Siding with the GOP likely would not be in King's best interest if he's looking for a coveted committee assignment. A source close to King said the Maine Independent is positioning himself for a seat on the Senate Finance Committee and has been in talks with Majority Leader Harry Reid about caucusing with Democrats.

Elizabeth Warren (D-Massachusetts)

Warren secured 54 percent of the vote to unseat Republican incumbent Scott Brown and retake a Senate seat once held by the late Ted Kennedy.

Warren's support of a modernized version of the Glass-Steagall Act, which would prevent banks from dipping into retirement and life savings accounts for speculation purposes, has not made her too many new banker friends.

The Harvard professor is a fierce proponent of regulating Wall Street and a candidate for the Senate Banking and Judiciary committees. She is popular among liberals for standing up to big banks during the financial crisis and helped spearhead the Consumer Financial Protection Bureau to monitor student loans, mortgages and credit cards for unfair practices against consumers.

“Wall Street CEOs -- the same ones who wrecked our economy and destroyed millions of jobs -- still strut around Congress, no shame, demanding favors, and acting like we should thank them,” Warren said at the convention. “Anyone here have a problem with that? Well I do.”

Ted Cruz (R-Texas)

Cruz defeated Democratic challenger Paul Sadler, 57 percent to 41 percent, to become the first Latino to win a Senate seat in Texas. He will be the third Latino in the Senate, along with Bob Menendez (D-N.J.) and Marco Rubio (R-Fla.).

The 41-year-old acknowledged his party's shortcomings in courting the Latino vote during the presidential election, stating that the GOP needs to do better at articulating its message.

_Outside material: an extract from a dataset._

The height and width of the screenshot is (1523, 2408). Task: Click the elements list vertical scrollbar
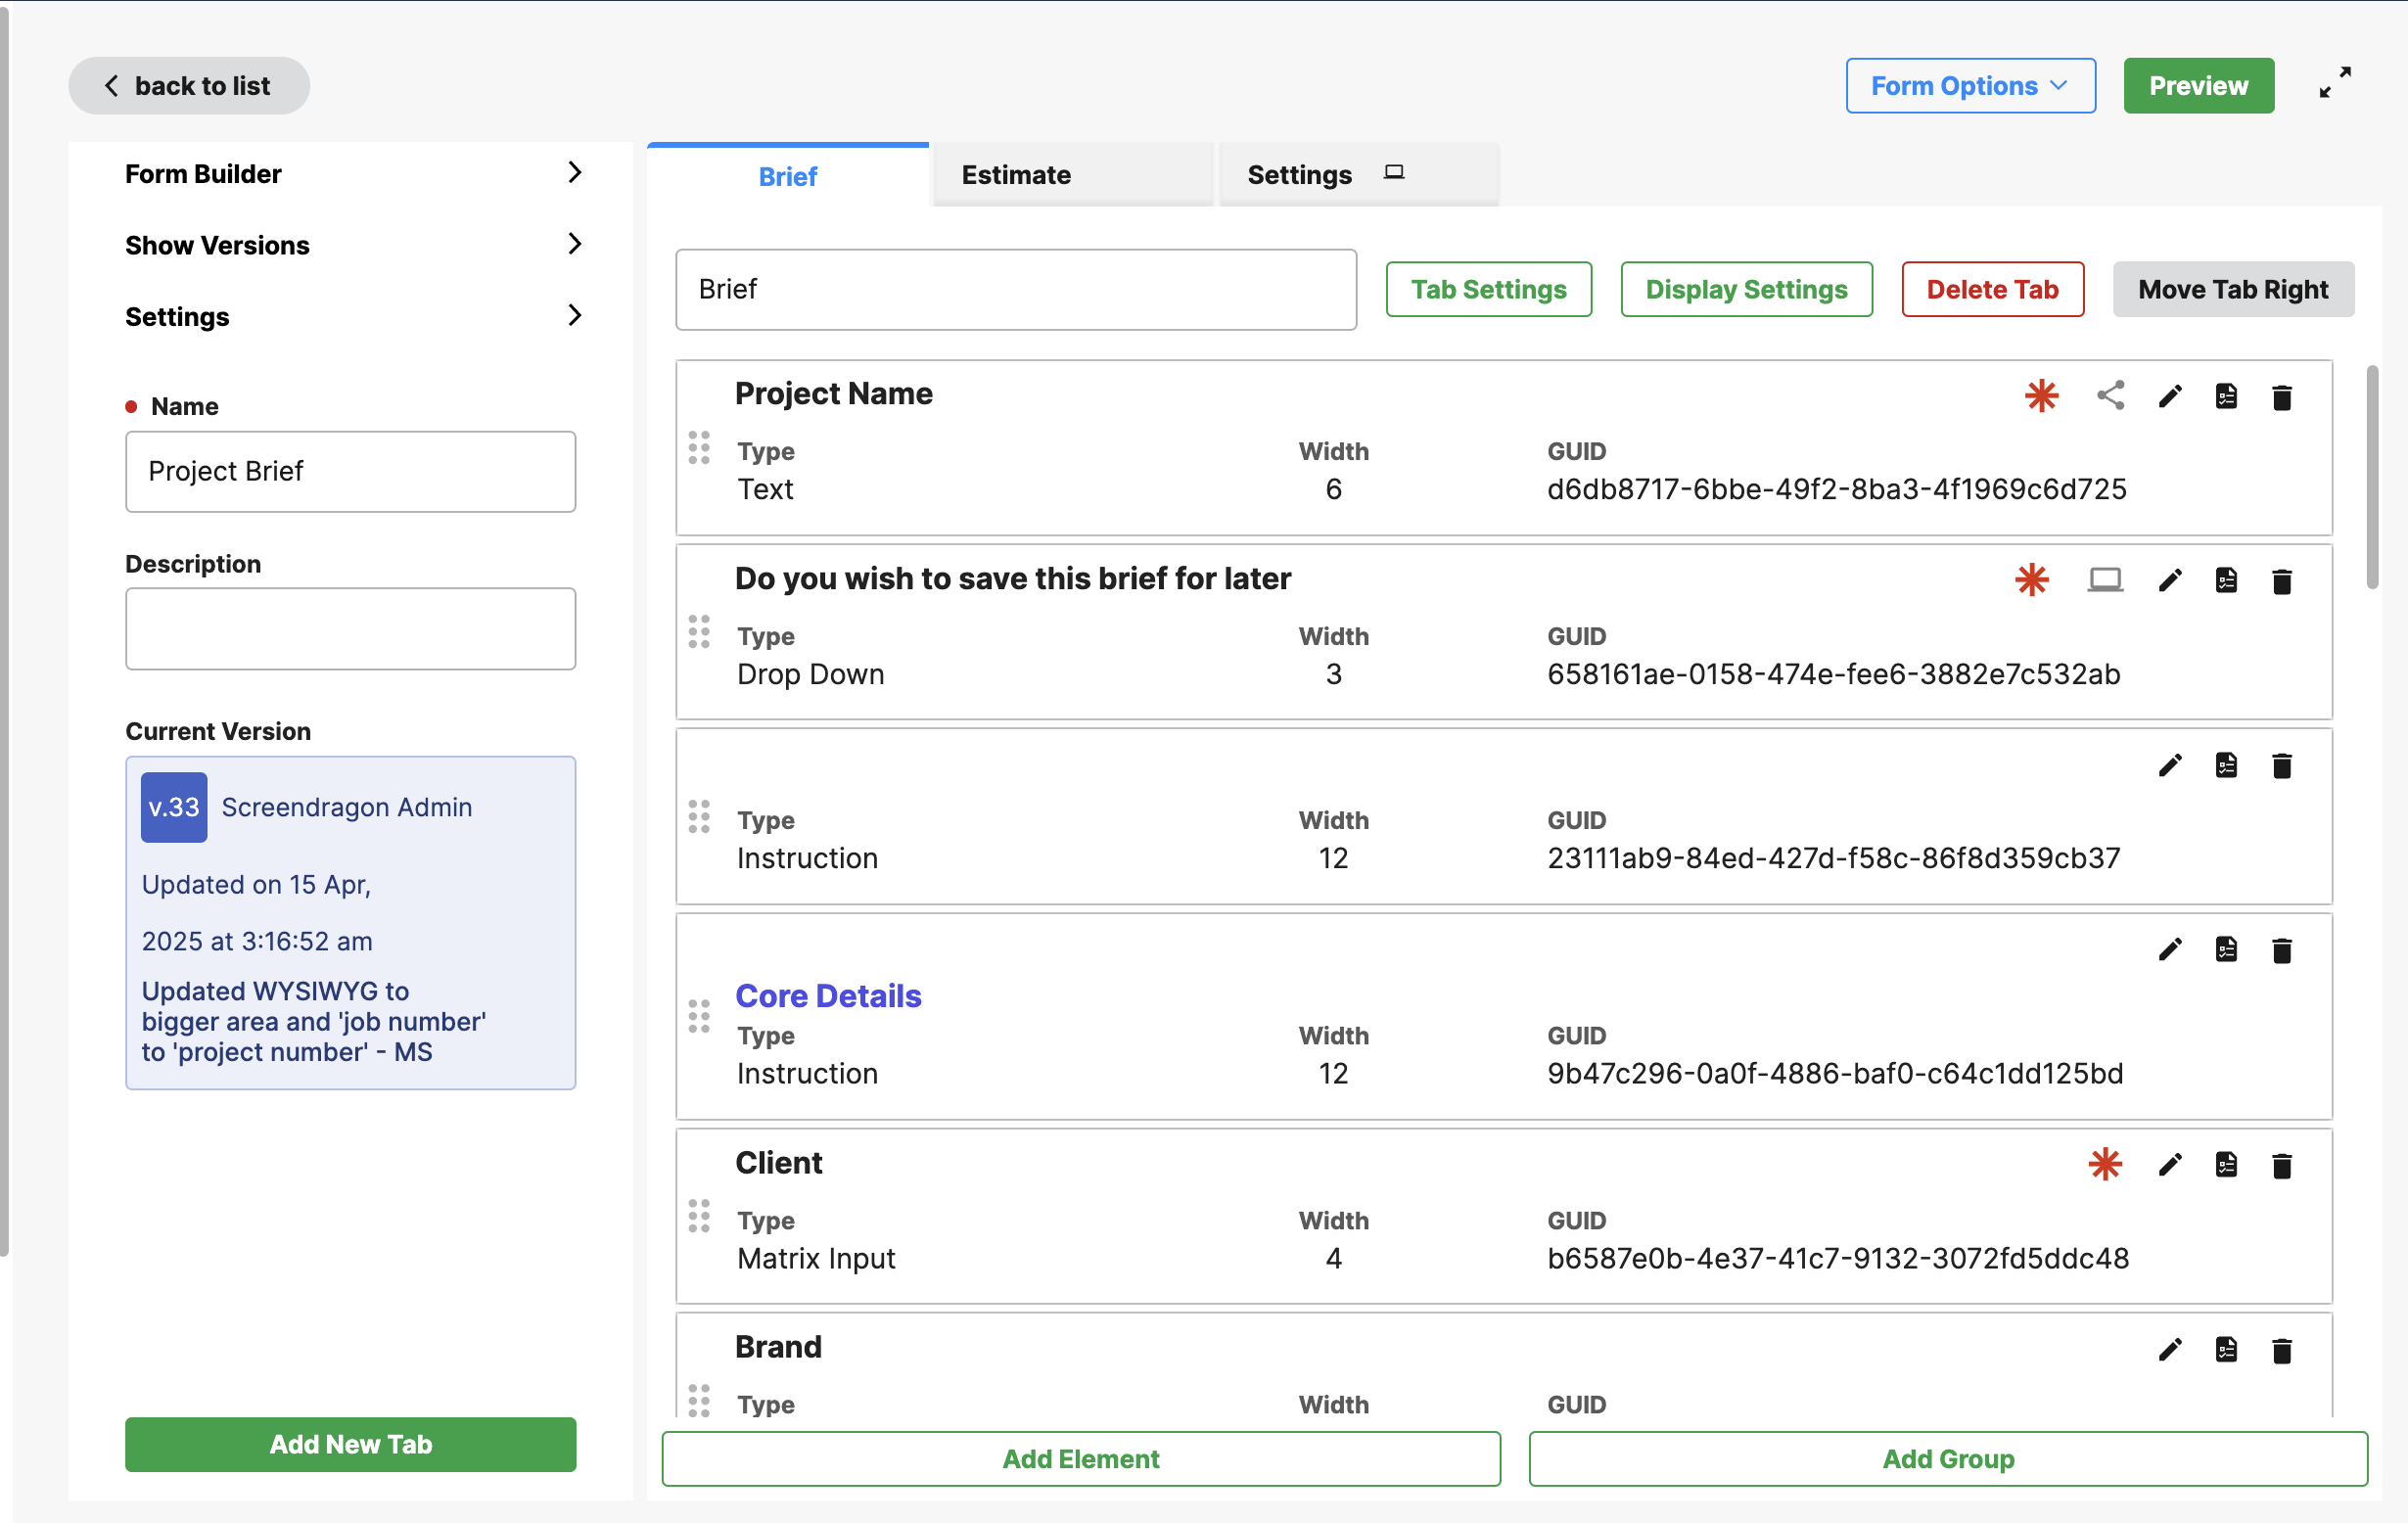2371,477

"I think the values in the Hispanic community are fundamentally conservative," he said. "But you've got to have candidates that connect with that community in a real and genuine way and communicate that the values between the candidate and the community are one and the same."

Described as an eloquent speaker, as well as a popular figure among Tea Partiers, Cruz could factor into Republicans' strategy to court Latino voters. But his views on immigration could make it a challenge trying to erase the GOP's disadvantage in that demographic. Cruz is against amnesty and has been a vocal critic of President Barack Obama's deferred action policy.

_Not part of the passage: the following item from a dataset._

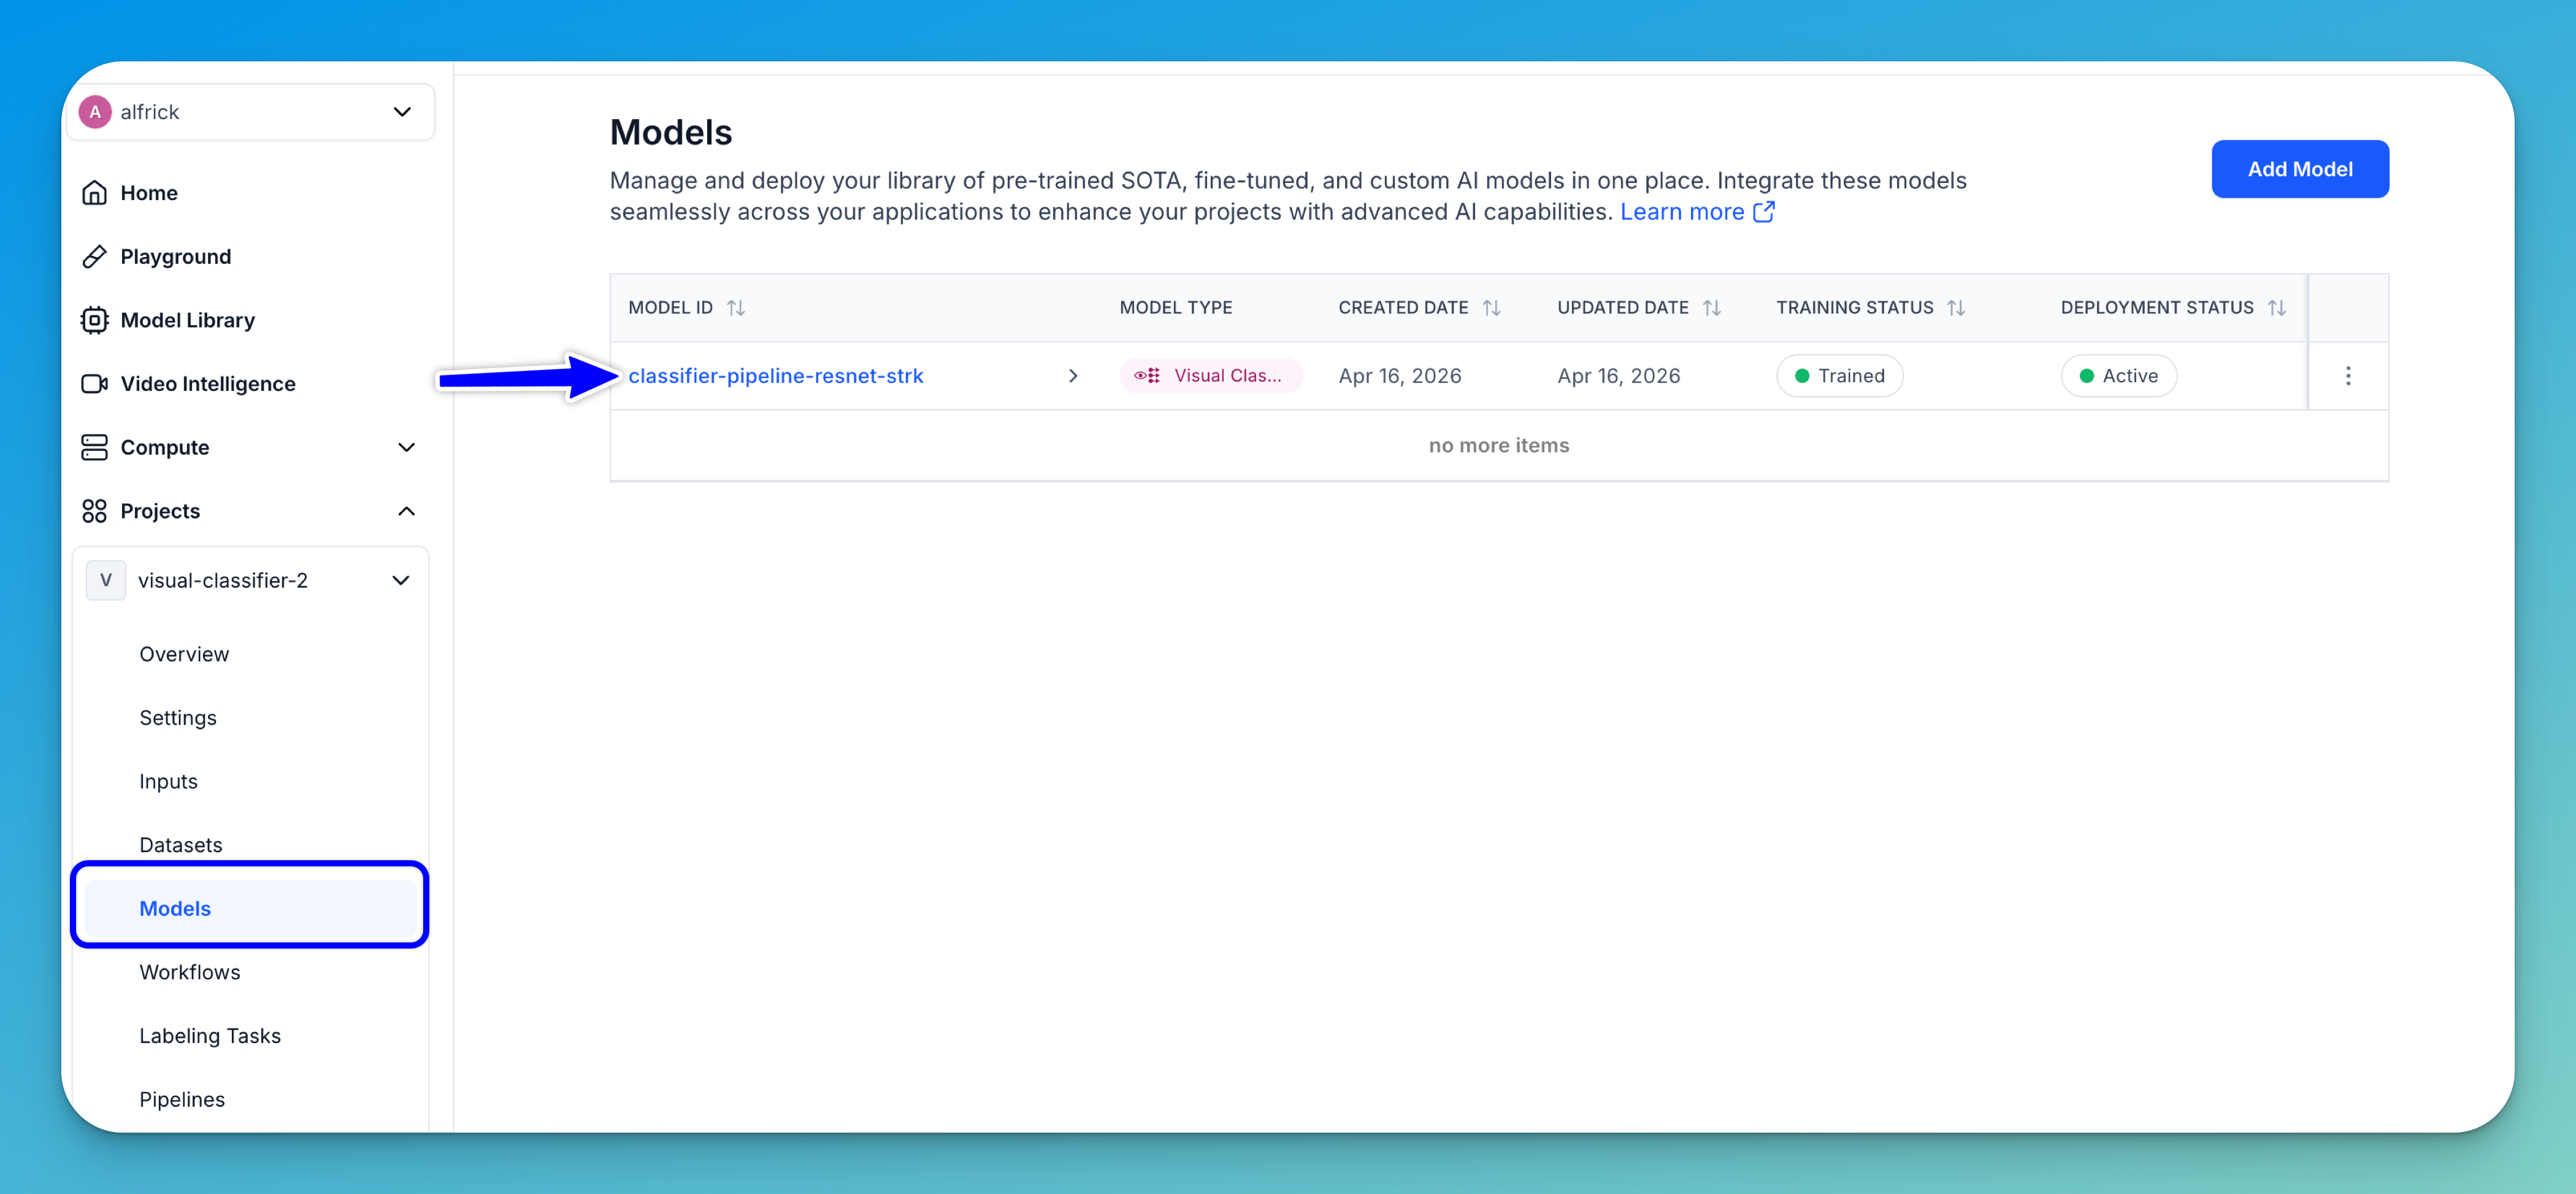This screenshot has width=2576, height=1194.
Task: Click the Add Model button
Action: coord(2299,169)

Tammy Baldwin (D-Wisconsin)

Baldwin made history on Election Night as she became the first openly gay politician elected to the U.S. Senate. Her narrow win over former Wisconsin Gov. Tommy Thompson also made her the first woman to represent the Badger State in the Senate.

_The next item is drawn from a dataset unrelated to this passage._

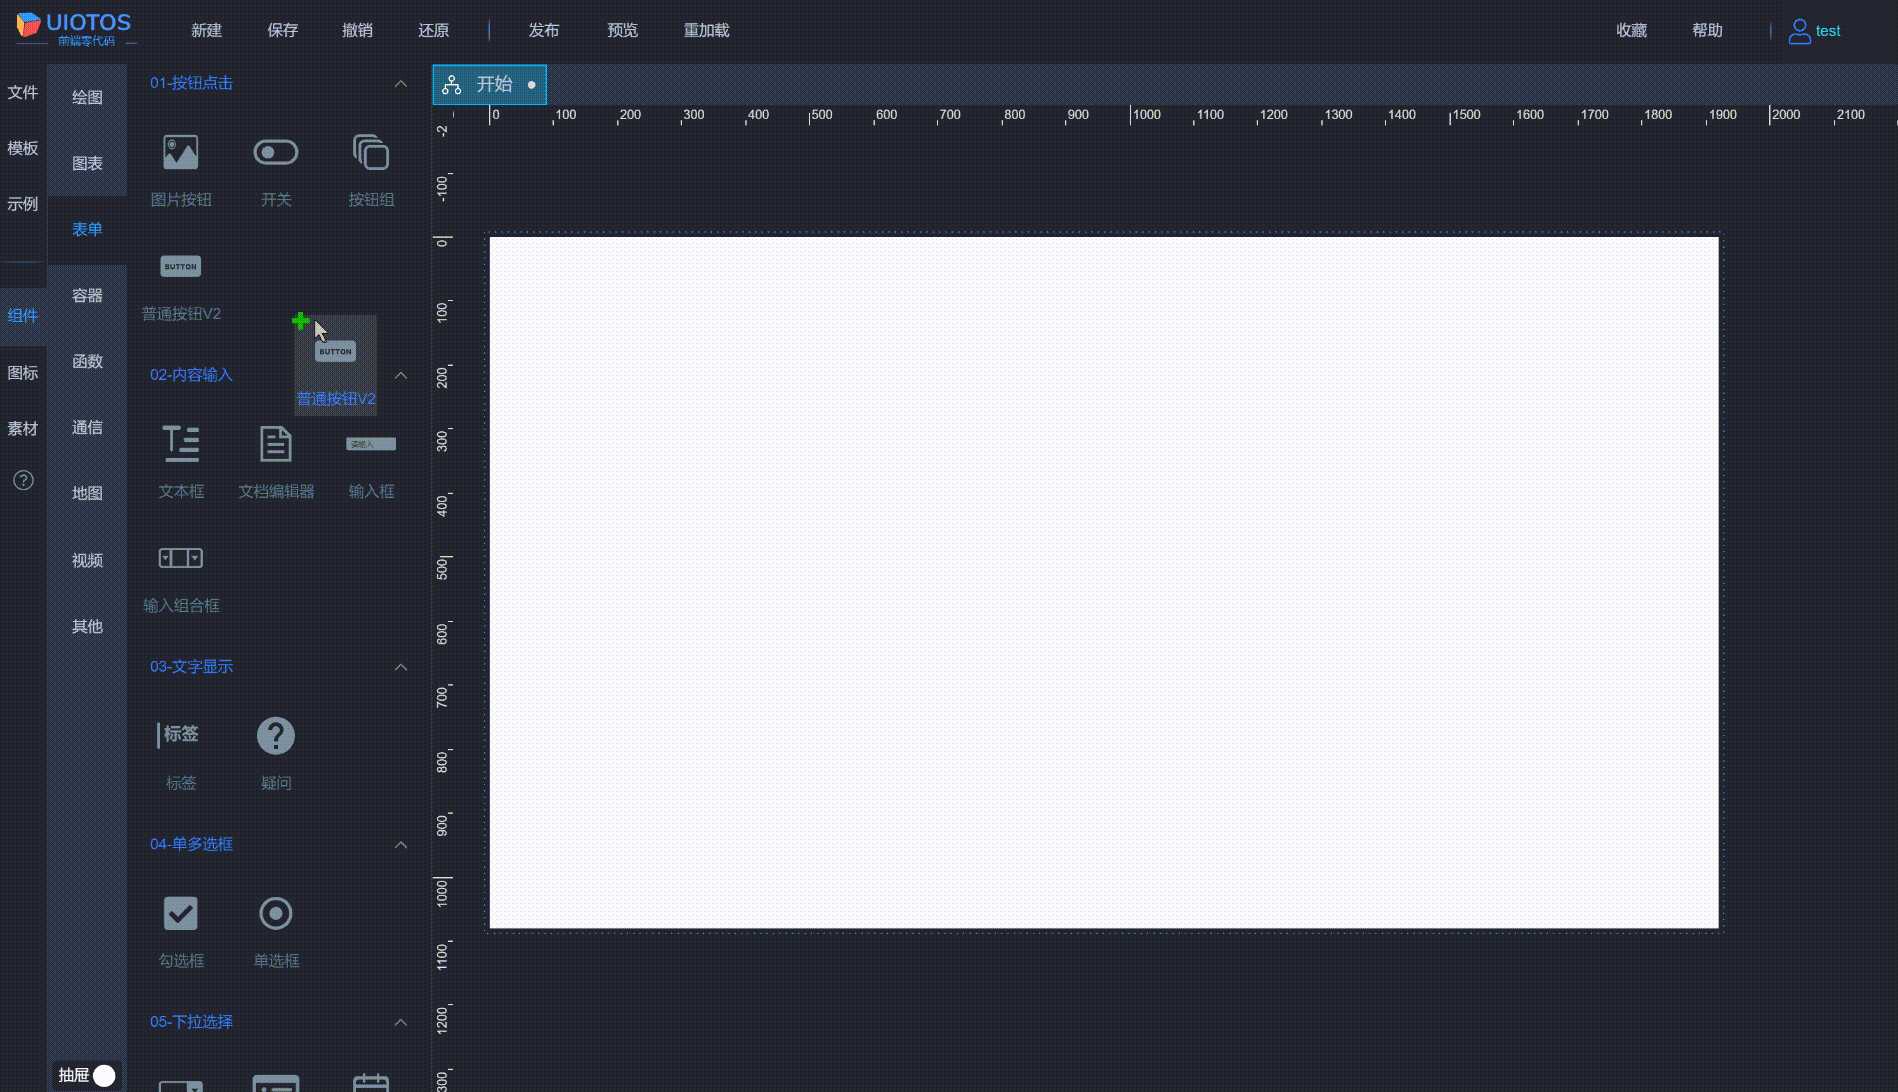This screenshot has width=1898, height=1092.
Task: Pick the 文本框 text box component
Action: [181, 443]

"Having a seat at the table matters and I think we will see a Senate that is more reflective of America. We're certainly not there yet, but this will be a change that moves us forward," she told CNN.

Baldwin's victory may have signified a halt in GOP momentum in the midwestern state, after Republican Gov. Scott Walker's successful bid to thwart a recall effort led some to speculate that Wisconsin could be in play during the presidential election.

Considered one of the most liberal lawmakers in the country, Baldwin once co-sponsored a bill to impeach Vice President Dick Cheney and supported Obama's health care provision that would allow young adults to stay on their parents' insurance plans until age 26.

Deb Fischer (R-Nebraska)

Fischer defeated Democrat Bob Kerrey with 58 percent of the vote to become Nebraska's first female senator since 1954.

During her Senate campaign, Fischer vowed to reduce the size of the federal government and eliminate agencies like the Federal Highway Administration. She also said she would repeal the Affordable Care Act, the Dodd-Frank Act and No Child Left Behind.

Fischer will be the lone female Republican to join the Senate in January, while the Democrats will add four female senators. The 61-year-old could play a role in GOP efforts to repair its national image among women after Republican Senate candidates Richard Mourdock and Todd Akin made controversial remarks about rape and abortion during the 2012 campaign.